This limits rapid scale-up bursts, prevents scale-down for five minutes after a spike, and reduces oscillation for workloads that need warm-up time.

Scaling Lag

Scaling is not instant:

  1. HPA detects load
  2. New pods start
  3. Startup probes pass
  4. Readiness probes pass
  5. Traffic begins flowing

Reducing cold-start time (via PGO or NativeAOT) directly improves scaling responsiveness. For .NET apps with startup initialization (JIT, cache warming), a non-zero scale-up stabilization window can prevent temporary spikes from over-provisioning the cluster.


5 Advanced Event-Driven Scaling with KEDA

Not all .NET workloads scale well with CPU-based HPA. A worker can sit at 20% CPU while a queue grows from 10 messages to 50,000. From Kubernetes’ perspective, nothing is wrong. From a business perspective, you are falling behind.

KEDA solves this gap by scaling based on external signals like queue depth, stream lag, or database row counts.

5.1 Why HPA Alone Falls Short for Message-Heavy Architectures

Consider a background worker processing Azure Service Bus messages. Each message triggers an async handler that spends most time awaiting I/O. CPU remains relatively flat while queue depth can grow rapidly during traffic spikes.

If you scale only on CPU:

  • Backlog grows unnoticed
  • Latency increases
  • Scaling reacts too late

In this pattern, queue length — not CPU — represents real system pressure. That is where KEDA fits. It monitors external systems and adjusts replicas based on backlog or event volume.

5.2 Introduction to KEDA (Kubernetes Event-Driven Autoscaling)

KEDA extends Kubernetes with event-based scaling. It watches external sources and dynamically manages an HPA under the hood. You define a ScaledObject, and KEDA handles the scaling loop.

Queue-Based Example (Azure Service Bus)

apiVersion: keda.sh/v1alpha1
kind: ScaledObject
metadata:
  name: checkout-worker
spec:
  scaleTargetRef:
    name: checkout-worker
  minReplicaCount: 0
  maxReplicaCount: 20
  pollingInterval: 30
  cooldownPeriod: 300
  triggers:
  - type: azure-servicebus
    metadata:
      namespace: orders-namespace
      queueName: checkout-queue
      messageCount: "100"
    authenticationRef:
      name: servicebus-auth

Important tuning parameters:

  • pollingInterval: how often KEDA checks the queue.
  • cooldownPeriod: how long KEDA waits before scaling down. Without it, scale-down can oscillate during fluctuating traffic.

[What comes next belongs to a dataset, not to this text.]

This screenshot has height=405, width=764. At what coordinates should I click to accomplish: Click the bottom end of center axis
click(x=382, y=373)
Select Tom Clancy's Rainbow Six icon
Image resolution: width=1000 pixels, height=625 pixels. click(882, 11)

Secure Authentication with TriggerAuthentication

Avoid embedding connection strings directly in environment variables. Use a Kubernetes Secret and TriggerAuthentication:

apiVersion: v1
kind: Secret
metadata:
  name: servicebus-secret
type: Opaque
stringData:
  connection: "<service-bus-connection-string>"
---
apiVersion: keda.sh/v1alpha1
kind: TriggerAuthentication
metadata:
  name: servicebus-auth
spec:
  secretTargetRef:
  - parameter: connection
    name: servicebus-secret
    key: connection

This is the production-safe pattern. It separates infrastructure credentials from application configuration and supports rotation without redeploying pods.

5.3 Scaling .NET Workers Based on Common Event Sources

5.3.1 Azure Service Bus / RabbitMQ Queue Depth

Queue-based scaling is the most common KEDA scenario. A typical .NET worker:

public class QueueWorker : BackgroundService
{
    private readonly ServiceBusProcessor _processor;

    public QueueWorker(ServiceBusClient client)
    {
        _processor = client.CreateProcessor("checkout-queue");
    }

    protected override async Task ExecuteAsync(CancellationToken stoppingToken)
    {
        _processor.ProcessMessageAsync += HandleMessage;
        _processor.ProcessErrorAsync += ErrorHandler;
        await _processor.StartProcessingAsync(stoppingToken);
    }
}

KEDA scales based on queue depth. messageCount: "100" means one replica per ~100 messages. If 1,000 messages arrive, KEDA increases replicas toward the defined maximum.

RabbitMQ example:

triggers:
- type: rabbitmq
  metadata:
    host: amqp://rabbitmq:5672
    queueName: checkout
    queueLength: "200"
  authenticationRef:
    name: rabbit-auth

5.3.2 SQL Server Table Counts or Redis Streams

Some systems persist pending work in a database table instead of a queue:

triggers:
- type: mssql
  metadata:
    query: "SELECT COUNT(*) FROM PendingOrders WHERE Status = 'New'"
    targetValue: "500"
  authenticationRef:
    name: sql-auth

Redis Streams example:

triggers:
- type: redis-streams
  metadata:
    address: redis:6379
    stream: orders
    consumerGroup: checkout
    pendingEntriesCount: "1000"

These patterns work well when backlog is stored in infrastructure systems rather than exposed as Prometheus metrics.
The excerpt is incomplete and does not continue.